-- Start of RECORD EXTRACTS --
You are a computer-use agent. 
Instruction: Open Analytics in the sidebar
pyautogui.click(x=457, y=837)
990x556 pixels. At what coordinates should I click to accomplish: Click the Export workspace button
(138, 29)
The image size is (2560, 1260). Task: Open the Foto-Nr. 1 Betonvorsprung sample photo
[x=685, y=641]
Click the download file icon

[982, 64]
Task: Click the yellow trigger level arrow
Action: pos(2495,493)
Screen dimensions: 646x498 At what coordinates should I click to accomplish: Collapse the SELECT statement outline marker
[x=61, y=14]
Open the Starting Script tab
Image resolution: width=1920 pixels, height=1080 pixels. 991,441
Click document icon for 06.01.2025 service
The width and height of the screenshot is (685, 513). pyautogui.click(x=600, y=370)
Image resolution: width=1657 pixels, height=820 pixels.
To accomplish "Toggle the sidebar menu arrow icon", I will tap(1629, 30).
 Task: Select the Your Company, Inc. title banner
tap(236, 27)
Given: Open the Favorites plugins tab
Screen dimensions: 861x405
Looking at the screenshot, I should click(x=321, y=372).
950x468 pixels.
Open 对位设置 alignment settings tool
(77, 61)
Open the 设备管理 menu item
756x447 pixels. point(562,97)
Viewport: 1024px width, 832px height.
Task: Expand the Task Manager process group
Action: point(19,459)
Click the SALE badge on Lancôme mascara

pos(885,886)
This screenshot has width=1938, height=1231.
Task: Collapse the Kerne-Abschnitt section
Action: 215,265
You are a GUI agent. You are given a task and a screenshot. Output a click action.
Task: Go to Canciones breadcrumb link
-- End of RECORD EXTRACTS --
- [CHALLENGE]: Rewrite all of the lines above as a JSON list of strings, with one string for each line and any blank lines omitted.

- [COMPLETE RESPONSE]:
[
  "You are a computer-use agent. ",
  "Instruction: Open Analytics in the sidebar",
  "pyautogui.click(x=457, y=837)",
  "990x556 pixels. At what coordinates should I click to accomplish: Click the Export workspace button",
  "(138, 29)",
  "The image size is (2560, 1260). Task: Open the Foto-Nr. 1 Betonvorsprung sample photo",
  "[x=685, y=641]",
  "Click the download file icon",
  "[982, 64]",
  "Task: Click the yellow trigger level arrow",
  "Action: pos(2495,493)",
  "Screen dimensions: 646x498 At what coordinates should I click to accomplish: Collapse the SELECT statement outline marker",
  "[x=61, y=14]",
  "Open the Starting Script tab",
  "Image resolution: width=1920 pixels, height=1080 pixels. 991,441",
  "Click document icon for 06.01.2025 service",
  "The width and height of the screenshot is (685, 513). pyautogui.click(x=600, y=370)",
  "Image resolution: width=1657 pixels, height=820 pixels.",
  "To accomplish \"Toggle the sidebar menu arrow icon\", I will tap(1629, 30).",
  " Task: Select the Your Company, Inc. title banner",
  "tap(236, 27)",
  "Given: Open the Favorites plugins tab",
  "Screen dimensions: 861x405",
  "Looking at the screenshot, I should click(x=321, y=372).",
  "950x468 pixels.",
  "Open 对位设置 alignment settings tool",
  "(77, 61)",
  "Open the 设备管理 menu item",
  "756x447 pixels. point(562,97)",
  "Viewport: 1024px width, 832px height.",
  "Task: Expand the Task Manager process group",
  "Action: point(19,459)",
  "Click the SALE badge on Lancôme mascara",
  "pos(885,886)",
  "This screenshot has width=1938, height=1231.",
  "Task: Collapse the Kerne-Abschnitt section",
  "Action: 215,265",
  "You are a GUI agent. You are given a task and a screenshot. Output a click action.",
  "Task: Go to Canciones breadcrumb link"
]